Spot Your Workout Partner
This is a no-brainer if you’re training with a partner. You have an important duty to provide a good spot—and encouragement—when your partner is performing a lift that requires supervision, such as the Bench Press or Squat.
By the time you adjust the weights for your partner and allow him or her to set up and lift, you’ll be through the majority of your rest time and it will be your turn to lift.
In a group setting with several people doing the same exercise, strength coach Rick Scarpulla gives each athlete a duty. For example, imagine a group of four athletes doing Squats on the same squat rack. One athlete lifts, one provides the primary spot and the other two are responsible for adjusting the plates and spotting the bar from the side. On the next set, they simply rotate positions.
Stretch a Muscle Group You’re Not Working
Rest periods are the perfect time to improve mobility and flexibility.
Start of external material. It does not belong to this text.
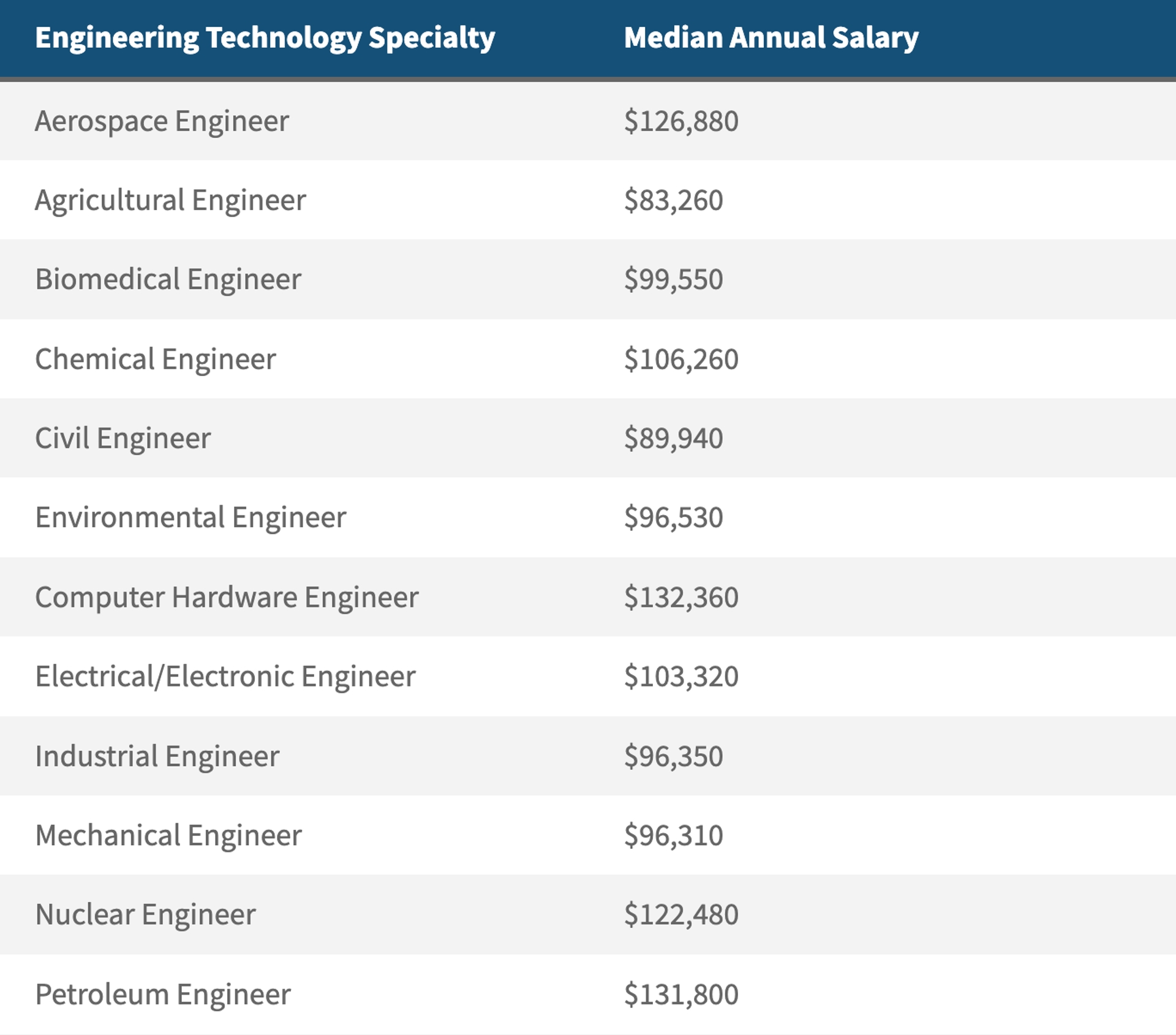Click the Engineering Technology Specialty column header

(265, 38)
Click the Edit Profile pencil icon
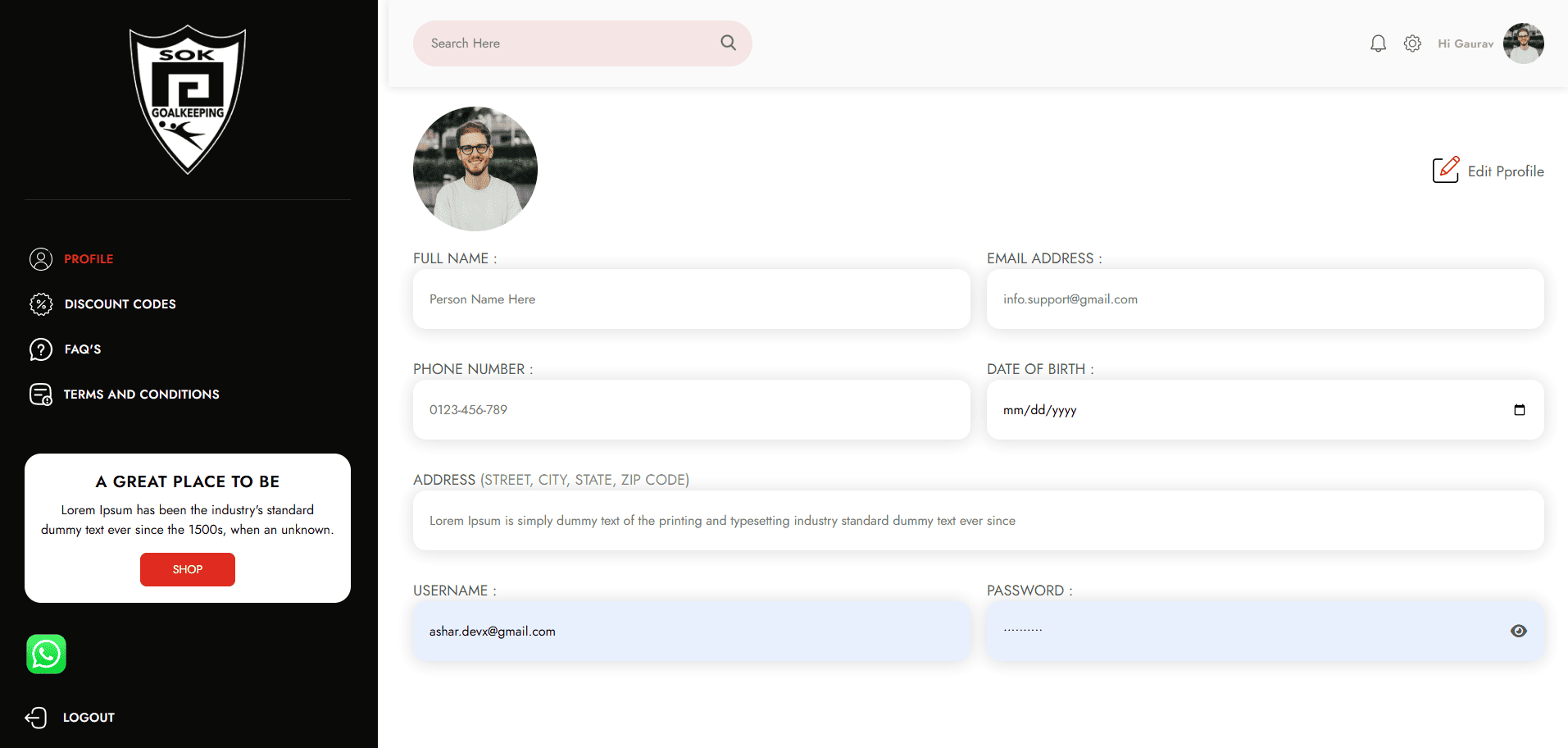Screen dimensions: 1568x748 tap(1445, 170)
The key is to choose a stretch or mobility drill that targets a joint or muscle that you’re not working on in your strength exercise.
For example, if you’re doing the Bench Press, hold a Deep Squat for a minute during your rest period. Or if you’re squatting, do a Dynamic Pec Stretch for 5 reps each side to loosen up your upper body.
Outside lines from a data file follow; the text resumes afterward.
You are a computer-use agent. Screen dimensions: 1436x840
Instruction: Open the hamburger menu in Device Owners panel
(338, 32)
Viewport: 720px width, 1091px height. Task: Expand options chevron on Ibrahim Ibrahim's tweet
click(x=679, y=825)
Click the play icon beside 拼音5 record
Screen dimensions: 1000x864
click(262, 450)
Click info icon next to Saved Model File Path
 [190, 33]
This format allows for some targeted mobility work during your interset rest while still giving your working muscles enough time to recover. That said, don’t try to cram in too much. Consider this a bonus. It’s not a complete mobility routine. That can actually increase fatigue if you’re not careful—although interset stretching can be used as a highly effective and somewhat brutal way to increase size gains.
Review Your Form
If you’re working with a strength coach, he or she will often take the time between sets to provide form pointers based on their observations from the previous set. Over time, these small changes can dramatically improve your form.
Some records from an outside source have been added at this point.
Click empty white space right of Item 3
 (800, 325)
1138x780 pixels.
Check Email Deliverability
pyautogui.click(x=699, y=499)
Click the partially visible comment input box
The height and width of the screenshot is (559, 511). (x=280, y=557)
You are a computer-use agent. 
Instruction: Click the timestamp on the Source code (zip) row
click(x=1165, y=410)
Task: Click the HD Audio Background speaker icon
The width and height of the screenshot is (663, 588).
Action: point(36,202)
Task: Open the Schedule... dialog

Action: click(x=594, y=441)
But many of you don’t work with a strength coach. And that’s OK. You can and should still take the time to review your form between sets.
The best way to do this is to videotape yourself. Have a partner film you with a smartphone, or prop the phone against a wall so you can see your lift. After you finish your set, review your form and take mental notes of what you need to improve. Review it again after your next set to see if you made an improvement.
Don’t spend too much time reviewing your form. Watch the clip a few times and put your phone down. Don’t check text messages or social media. Those are unnecessary distractions from your training.
Do a Superset
If you’re doing max strength work that requires 3 to 5 minutes of rest, a traditional superset isn’t ideal. You’re better off focusing exclusively on your exercise than trying to work an opposing muscle group.
That said, there are other ways that you can combine into a superset that won’t affect your primary lift. Here are a few options:
Upper-Body/Lower-Body. If you’re doing a primary upper-body lift like the Bench Press, superset it with a bodyweight lower-body exercises like Squats. If you’re doing a primary lower-body lift like the Squat, superset it with a bodyweight upper-body exercises like Push-Ups. The goal is to add a small amount without causing too much additional fatigue. Stick with about 10 reps, even if it feels easy.
Core. Add some core work, such as Ab Rollouts, between sets to increase core activation and tension on your next set—a strategy often employed by strength coach Joel Seedman.
Activation. For pulling exercises such as the Deadlift, John Rusin recommends a Straight-Arm Pulldown to activate your lats to improve your form on subsequent sets.
Adding one of the above to your rest intervals will help you get more done in your workouts and make painfully long recovery times more tolerable. But you have to remember that when lifting for max strength, less is more. You still need to let your muscles recover so you can lift the same or more weight on your next set.